1. Bacteriophages replicate in their host cells, resulting in the release of infectious progeny in the biofilm and destruction of the infected bacteria.
2. Bacteriophages carry or express depolymerizing enzymes that destroy the extracellular polymeric substance of bacteria.
3. Bacteriophages can induce depolymerizing enzymes within the host genome that destroy EPS. (Extracellular polymeric substances)
4. Bacteria communities form sleep-resistant, antibiotic-resistant cells called Persisting cells. These cells are not mutants, but phenotypic variables of the wild type.

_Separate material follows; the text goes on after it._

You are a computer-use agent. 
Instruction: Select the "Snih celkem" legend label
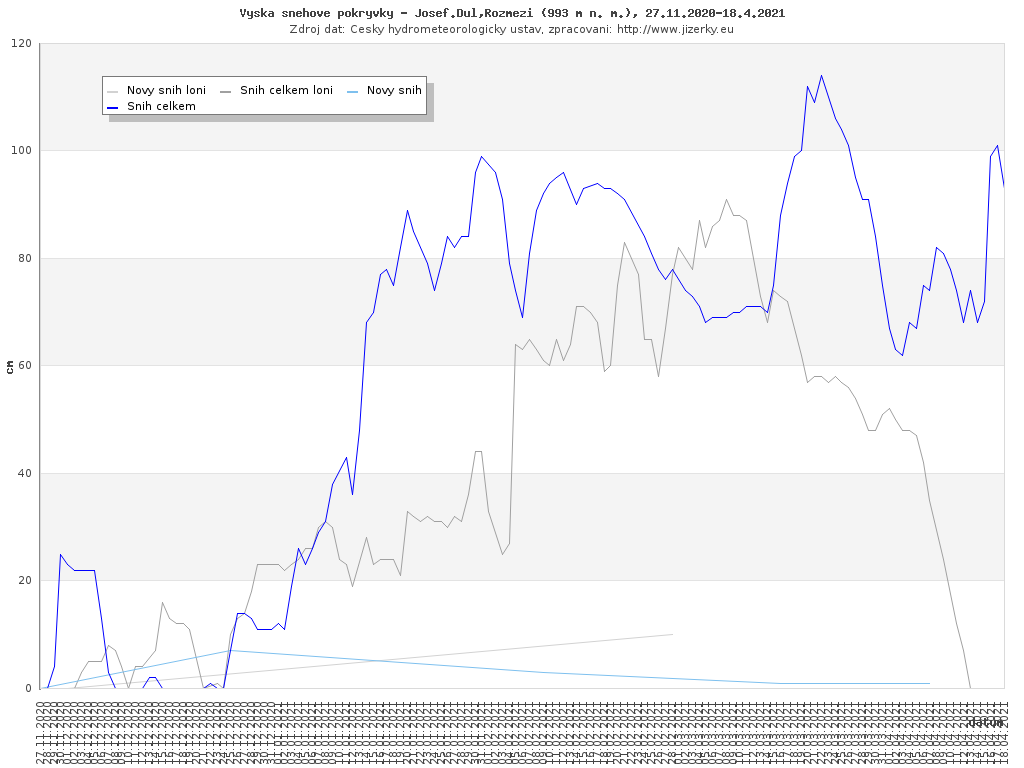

The bacteriophage can infect these cells. Current research aims to understand how to use them, indeed phages cannot spread through the membranes; therefore how the phage directly reaches the target bacteria is still to be defined. Some researchers have even proposed to use non-pathogenic species of bacteria to bring the phage to its destination. Recently, proposals have been put forward that phages can be included in nebulizers and sprays as respirable powders to treat various lung infections. Phages are more numerous than bacteria and grow together with their target and, together with these; they die making the host safe after killing the pathogen. Phages are available in almost every possible shape, simplifying their administration. Phages are more specific to the host than antibiotics, making them less toxic, therefore with little or no chance of collateral damage. Even the intestinal flora, after their administration, remains unchanged, reducing the possibility of secondary opportunistic infections by organisms such as Clostridium difficile, Candida albicans, etc. Phages can be the key to solving antibiotic resistance problems and helping people fight diseases faster. The isolation and identification of new bacteriophages able to eliminate oral bacteria, could lead to a decreased dental plaque formation. This procedure could be considered an innovative approach, free from side effects for the patient and could possibly conceive in dental medicine. Viral Phage Therapy strongly aims at oral symbiosis as a source of oral and systemic health. Phages represent a future for modern medical and pharmaceutical biotechnology that comes from the past.^6,7

None

Author declares there is no conflict of interest.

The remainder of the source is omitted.